Plaintiff's claim is no different than those which have been held by courts in this Circuit to be insufficient to state a claim under Section 349. Plaintiff alleges that Defendant maintains a publicly accessible website describing its renters insurance and then states in conclusory terms that the language it conveys regarding the coverage of the policy with respect to damage from “windstorms, hail, and water damage from plumbing” would lead a reasonable person to understand that the policy would cover losses such as that sustained by Plaintiff. Dkt. No. 26 ¶¶ 43-44. However, Plaintiff does not allege what precisely the loss he suffered is and what language on the website would lead a reasonable consumer to believe that the insurer would automatically agree to extend coverage to an insured upon notice of claim without determining for itself whether the loss was covered or not. See Perfect Dental, PLLC v. Allstate Ins. Co., 2006 WL 2552171, at *3 (E.D.N.Y. Aug. 31 2006) (dismissing Section 349 claim in insurance context where “plaintiffs failed to allege either sufficient or specific facts concerning any alleged policy or practice by defendants that violated § 349 in their complaint”). Nor has Plaintiff alleged that there is anything universal or general about its dispute with Defendant. It merely makes the conclusory and insufficient “information and belief” allegation that Defendant's “offending practice is not an isolated incident, but a consumer-oriented and routine practice that has affected many similarly situated insureds, and does, or has the potential to, affect the public at large.” Dkt. No. 26 ¶ 56. The same generalized statement, lacking any factual support, could be made in any insurance dispute. Plaintiffs' allegations set forth a contractual disagreement as to whether coverage for the noticed loss is required. There is nothing broadly consumer-oriented about such a dispute-apart from the immaterial fact that insurance companies and insureds may frequently engage in coverage disputes. That fact alone, however, does not transform a purely private issue into a consumer-oriented one. Nor does Plaintiff's wholly conclusory assertion that Defendant's conduct exhibited a “consumer-oriented and routine practice” so transform it. Id.; see also Minasian, 2015 WL 1782040, at *1 (“Conclusory statements that conduct is consumer-oriented are insufficient.”).

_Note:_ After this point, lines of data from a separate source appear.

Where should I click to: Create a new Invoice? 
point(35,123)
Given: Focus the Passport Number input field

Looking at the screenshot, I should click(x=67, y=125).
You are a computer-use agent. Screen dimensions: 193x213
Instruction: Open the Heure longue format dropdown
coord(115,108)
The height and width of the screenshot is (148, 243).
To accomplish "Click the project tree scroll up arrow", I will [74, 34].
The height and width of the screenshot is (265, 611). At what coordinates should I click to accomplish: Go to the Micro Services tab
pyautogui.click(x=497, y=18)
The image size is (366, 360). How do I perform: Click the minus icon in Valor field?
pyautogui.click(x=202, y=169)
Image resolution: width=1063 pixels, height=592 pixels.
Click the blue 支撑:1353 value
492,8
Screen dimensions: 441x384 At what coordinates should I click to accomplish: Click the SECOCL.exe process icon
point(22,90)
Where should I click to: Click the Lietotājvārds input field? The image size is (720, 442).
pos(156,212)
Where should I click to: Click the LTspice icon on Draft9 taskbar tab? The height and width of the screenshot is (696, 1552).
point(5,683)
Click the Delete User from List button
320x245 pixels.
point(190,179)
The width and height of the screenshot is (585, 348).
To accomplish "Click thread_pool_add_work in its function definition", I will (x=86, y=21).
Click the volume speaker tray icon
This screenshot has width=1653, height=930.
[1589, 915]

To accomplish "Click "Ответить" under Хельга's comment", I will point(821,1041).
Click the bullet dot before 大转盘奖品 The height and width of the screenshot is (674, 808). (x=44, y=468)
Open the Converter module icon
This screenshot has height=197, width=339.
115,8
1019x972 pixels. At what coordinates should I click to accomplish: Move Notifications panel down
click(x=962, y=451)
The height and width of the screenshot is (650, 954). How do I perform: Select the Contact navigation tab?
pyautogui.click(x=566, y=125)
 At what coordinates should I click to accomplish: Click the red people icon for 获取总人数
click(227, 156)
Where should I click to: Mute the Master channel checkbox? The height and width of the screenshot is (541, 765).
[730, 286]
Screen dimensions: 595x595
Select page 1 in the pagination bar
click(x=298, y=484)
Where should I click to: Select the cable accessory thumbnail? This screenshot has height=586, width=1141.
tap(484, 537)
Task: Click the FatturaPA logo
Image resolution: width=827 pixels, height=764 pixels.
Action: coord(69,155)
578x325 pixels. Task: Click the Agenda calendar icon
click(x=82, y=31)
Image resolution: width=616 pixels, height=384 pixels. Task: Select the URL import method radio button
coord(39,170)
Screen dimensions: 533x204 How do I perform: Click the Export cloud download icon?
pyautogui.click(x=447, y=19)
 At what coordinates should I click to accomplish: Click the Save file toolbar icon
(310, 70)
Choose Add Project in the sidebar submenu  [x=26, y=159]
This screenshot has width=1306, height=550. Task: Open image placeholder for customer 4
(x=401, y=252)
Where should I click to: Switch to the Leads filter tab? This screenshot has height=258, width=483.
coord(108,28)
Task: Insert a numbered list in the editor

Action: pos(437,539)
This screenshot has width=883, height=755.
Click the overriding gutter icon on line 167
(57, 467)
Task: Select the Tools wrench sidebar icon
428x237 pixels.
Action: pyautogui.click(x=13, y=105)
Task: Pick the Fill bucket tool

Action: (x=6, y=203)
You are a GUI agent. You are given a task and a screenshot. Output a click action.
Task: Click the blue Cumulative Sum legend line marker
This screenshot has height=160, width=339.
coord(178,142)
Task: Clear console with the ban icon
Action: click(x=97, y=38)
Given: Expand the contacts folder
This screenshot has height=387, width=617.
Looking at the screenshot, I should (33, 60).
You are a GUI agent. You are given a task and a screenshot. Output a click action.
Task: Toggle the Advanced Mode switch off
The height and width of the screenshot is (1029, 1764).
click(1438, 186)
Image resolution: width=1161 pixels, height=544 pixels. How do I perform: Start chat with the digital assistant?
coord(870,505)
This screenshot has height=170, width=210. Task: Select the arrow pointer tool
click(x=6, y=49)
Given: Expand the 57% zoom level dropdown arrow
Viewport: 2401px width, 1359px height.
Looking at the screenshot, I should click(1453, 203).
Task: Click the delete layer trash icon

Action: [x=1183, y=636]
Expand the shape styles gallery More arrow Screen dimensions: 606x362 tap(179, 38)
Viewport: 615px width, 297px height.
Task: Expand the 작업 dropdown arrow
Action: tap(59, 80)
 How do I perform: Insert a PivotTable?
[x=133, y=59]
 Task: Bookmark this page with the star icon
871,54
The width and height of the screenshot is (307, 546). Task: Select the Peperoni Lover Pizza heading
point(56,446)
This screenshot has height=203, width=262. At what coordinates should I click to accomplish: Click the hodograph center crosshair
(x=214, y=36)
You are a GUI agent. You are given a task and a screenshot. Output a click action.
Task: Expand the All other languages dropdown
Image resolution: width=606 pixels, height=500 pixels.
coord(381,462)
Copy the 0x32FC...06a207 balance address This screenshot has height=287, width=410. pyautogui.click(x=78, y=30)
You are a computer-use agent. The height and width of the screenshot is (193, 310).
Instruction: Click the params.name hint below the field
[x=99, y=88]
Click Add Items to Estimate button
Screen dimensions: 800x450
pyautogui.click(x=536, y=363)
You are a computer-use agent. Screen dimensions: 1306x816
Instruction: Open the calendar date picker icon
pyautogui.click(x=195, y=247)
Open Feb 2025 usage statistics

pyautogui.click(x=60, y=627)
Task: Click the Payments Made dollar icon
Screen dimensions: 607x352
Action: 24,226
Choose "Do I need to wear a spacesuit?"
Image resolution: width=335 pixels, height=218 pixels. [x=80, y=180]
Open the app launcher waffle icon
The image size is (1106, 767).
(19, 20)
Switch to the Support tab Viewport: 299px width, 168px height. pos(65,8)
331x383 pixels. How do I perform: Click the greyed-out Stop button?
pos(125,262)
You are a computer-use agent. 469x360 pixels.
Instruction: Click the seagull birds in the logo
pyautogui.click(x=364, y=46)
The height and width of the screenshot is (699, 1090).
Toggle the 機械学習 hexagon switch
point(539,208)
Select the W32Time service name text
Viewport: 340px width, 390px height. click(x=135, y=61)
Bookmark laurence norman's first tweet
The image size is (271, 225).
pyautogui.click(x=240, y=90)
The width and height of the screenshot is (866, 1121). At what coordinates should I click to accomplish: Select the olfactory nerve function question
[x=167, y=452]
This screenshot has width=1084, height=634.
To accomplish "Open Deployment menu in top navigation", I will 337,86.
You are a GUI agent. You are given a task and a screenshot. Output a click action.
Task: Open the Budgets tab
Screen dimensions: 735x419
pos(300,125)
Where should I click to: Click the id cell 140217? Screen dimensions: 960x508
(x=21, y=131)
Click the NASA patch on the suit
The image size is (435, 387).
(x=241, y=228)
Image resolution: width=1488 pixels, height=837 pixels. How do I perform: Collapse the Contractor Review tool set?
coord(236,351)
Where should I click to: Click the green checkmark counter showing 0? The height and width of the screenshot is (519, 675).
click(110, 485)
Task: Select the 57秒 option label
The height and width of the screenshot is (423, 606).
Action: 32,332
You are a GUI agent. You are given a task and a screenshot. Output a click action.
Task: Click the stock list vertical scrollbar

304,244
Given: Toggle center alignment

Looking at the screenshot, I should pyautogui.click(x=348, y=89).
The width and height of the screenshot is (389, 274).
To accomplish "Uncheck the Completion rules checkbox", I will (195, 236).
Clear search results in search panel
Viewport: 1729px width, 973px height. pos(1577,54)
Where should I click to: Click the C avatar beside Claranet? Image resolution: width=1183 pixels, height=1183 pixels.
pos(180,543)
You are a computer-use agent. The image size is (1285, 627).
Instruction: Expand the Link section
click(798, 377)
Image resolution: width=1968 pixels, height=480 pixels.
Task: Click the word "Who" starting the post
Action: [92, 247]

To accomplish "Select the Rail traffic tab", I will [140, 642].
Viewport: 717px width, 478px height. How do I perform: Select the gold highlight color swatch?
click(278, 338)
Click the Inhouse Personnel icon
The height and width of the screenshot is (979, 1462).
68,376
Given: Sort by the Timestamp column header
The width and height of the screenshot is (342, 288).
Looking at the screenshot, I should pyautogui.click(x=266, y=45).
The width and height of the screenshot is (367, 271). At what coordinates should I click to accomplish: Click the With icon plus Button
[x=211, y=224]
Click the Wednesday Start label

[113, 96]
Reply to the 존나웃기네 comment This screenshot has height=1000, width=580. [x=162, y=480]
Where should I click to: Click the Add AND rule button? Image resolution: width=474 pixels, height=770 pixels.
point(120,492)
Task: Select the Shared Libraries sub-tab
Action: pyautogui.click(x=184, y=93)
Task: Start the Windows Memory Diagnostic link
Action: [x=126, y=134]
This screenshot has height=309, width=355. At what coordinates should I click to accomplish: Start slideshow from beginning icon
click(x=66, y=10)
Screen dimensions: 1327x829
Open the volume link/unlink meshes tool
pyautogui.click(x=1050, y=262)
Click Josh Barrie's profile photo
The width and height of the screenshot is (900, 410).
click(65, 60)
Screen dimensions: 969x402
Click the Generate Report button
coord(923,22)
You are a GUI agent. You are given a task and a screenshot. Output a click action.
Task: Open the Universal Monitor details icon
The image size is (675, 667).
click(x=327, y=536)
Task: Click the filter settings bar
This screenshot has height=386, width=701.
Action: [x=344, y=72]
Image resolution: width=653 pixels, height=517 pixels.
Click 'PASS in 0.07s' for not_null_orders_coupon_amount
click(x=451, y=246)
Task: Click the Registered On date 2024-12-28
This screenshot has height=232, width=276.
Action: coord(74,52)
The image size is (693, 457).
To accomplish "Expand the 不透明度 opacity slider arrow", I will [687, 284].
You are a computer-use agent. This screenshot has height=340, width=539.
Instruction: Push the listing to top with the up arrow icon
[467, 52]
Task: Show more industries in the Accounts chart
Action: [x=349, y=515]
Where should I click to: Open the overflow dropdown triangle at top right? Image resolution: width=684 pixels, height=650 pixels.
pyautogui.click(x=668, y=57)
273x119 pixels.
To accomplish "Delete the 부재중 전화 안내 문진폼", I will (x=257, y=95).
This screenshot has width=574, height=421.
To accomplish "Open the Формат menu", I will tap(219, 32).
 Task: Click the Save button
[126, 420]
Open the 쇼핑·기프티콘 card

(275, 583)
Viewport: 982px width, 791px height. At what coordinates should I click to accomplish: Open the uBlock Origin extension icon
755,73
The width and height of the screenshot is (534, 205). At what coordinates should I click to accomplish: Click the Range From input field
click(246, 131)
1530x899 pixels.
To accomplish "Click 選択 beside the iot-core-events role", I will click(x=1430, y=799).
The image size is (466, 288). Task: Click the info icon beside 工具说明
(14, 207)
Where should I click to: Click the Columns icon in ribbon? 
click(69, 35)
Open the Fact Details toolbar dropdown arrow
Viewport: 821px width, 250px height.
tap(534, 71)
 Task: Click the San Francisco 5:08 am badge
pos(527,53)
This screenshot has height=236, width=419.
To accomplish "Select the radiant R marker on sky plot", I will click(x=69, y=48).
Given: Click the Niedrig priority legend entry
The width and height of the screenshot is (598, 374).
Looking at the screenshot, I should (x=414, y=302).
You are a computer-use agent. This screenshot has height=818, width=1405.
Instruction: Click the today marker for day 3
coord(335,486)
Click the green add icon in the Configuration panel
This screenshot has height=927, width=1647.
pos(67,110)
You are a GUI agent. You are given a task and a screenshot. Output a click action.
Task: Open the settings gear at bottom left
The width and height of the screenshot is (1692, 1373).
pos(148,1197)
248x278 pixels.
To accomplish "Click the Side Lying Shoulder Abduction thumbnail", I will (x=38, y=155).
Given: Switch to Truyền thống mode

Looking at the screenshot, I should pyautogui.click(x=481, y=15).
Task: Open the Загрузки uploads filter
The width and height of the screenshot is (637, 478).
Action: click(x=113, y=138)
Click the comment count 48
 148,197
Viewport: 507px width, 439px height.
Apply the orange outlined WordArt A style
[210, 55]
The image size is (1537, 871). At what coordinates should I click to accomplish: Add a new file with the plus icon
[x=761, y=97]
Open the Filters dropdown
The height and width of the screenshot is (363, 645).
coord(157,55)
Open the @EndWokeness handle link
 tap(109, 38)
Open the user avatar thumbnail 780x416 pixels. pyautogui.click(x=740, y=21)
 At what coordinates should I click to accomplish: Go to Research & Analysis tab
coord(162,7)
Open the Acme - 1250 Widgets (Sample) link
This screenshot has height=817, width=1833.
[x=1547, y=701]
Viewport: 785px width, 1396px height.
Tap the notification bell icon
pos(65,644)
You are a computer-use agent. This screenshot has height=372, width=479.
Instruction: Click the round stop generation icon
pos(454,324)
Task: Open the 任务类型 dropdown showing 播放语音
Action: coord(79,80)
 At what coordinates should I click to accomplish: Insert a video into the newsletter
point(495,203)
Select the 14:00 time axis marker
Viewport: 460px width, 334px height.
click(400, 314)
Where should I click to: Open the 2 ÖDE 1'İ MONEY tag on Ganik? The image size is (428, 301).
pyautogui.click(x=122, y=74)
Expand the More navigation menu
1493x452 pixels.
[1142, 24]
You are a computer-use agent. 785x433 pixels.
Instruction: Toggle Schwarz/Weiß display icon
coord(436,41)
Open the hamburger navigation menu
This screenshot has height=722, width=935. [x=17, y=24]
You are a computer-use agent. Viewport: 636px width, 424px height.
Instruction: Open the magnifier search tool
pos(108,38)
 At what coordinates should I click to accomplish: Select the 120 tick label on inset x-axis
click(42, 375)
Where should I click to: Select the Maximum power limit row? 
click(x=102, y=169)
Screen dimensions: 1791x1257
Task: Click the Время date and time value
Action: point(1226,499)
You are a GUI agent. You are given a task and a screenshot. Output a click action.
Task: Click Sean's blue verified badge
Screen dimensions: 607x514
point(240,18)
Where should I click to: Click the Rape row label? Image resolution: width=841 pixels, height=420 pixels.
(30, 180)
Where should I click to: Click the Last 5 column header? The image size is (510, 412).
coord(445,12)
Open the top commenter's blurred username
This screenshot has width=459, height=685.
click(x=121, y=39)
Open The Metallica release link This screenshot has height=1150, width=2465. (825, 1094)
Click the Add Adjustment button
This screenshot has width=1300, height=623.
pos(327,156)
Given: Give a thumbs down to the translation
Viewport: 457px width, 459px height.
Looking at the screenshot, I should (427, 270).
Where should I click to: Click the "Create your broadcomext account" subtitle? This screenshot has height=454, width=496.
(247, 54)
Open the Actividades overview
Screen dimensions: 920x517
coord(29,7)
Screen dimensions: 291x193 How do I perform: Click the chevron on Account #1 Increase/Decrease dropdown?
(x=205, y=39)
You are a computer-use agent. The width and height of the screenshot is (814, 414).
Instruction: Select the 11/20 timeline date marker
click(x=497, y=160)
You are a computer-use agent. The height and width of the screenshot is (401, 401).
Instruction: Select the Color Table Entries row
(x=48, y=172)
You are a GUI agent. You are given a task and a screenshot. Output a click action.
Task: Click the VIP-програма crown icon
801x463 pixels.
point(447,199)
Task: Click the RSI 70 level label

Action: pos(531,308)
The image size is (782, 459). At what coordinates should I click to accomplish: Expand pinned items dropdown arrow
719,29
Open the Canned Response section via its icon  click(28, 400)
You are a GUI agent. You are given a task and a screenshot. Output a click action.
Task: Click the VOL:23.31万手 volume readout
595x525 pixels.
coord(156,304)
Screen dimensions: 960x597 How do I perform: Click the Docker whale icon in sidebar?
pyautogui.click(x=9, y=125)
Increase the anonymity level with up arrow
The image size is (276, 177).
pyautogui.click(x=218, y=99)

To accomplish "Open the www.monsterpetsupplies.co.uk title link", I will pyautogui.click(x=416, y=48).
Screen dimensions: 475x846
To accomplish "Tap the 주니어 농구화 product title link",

Plaintiff's allegations are easily distinguishable from those held sufficient to state a claim in Gaidon v. Guardian Life Ins. Co of AM., 704 N.Y.S.2d 177 (1999), Wilner v. Allstate Ins. Co., 893 N.Y.S.2d 208 (2d Dep't 2010), and Skibinsky v. State Farm Fire & Cas. Co., 775 N.Y.S.2d 200 (3d Dep't 2004). In Gaidon, the conduct at issue was “an extensive marketing campaign that had a ‘broader impact on consumers at large.'” 704 N.Y.S.2d at 182 (quoting Oswego Laborers' Local 214 Pension Fund, 623 N.Y.S.2d at 532). In Wilner, the plaintiff challenged a subrogation provision in every Allstate Deluxe Plus Homeowners' Policy that required the insured to protect the insurer's subrogation interest and to incur defense costs in that respect while the insured's claim was being investigated and before the insurer ever made a commitment to cover the loss. 893 N.Y.S.2d at 211-12. While recognizing that “the statute does not apply to private contract disputes unique to the parties, ” id. at 215, the court held that because the provision applied to “any consumer holding this policy, whose loss is potentially attributable to a third party, ” “the conduct complained of has a ‘broad impact on consumers at large' and is thus consumer-oriented.” Id. at 216 (quoting N.Y. Univ., 639 N.Y.S.2d at 290). In Skibinsky, Plaintiff alleged that the defendant insurance broker and defendant insurer together “engaged in a ‘recurring pattern' of selling homeowner's policies too consumers seeking more inclusive ‘builder's risk' policies” and engaged in “deceptive conduct . . . involving the sale of lesser policies than those requested by members of the public while at the same time representing that the desired coverage has been provided.” 775 N.Y.S.2d at 201-02.
In this case, by contrast, there is no dispute that Plaintiff received what he paid for-a policy that covered loss from windstorms, hail, and water damage from plumbing. The dispute is over the insurer's application of the policy language to the idiosyncratic facts of Plaintiff's loss. Plaintiff's allegations therefore do not state a claim under Section 349.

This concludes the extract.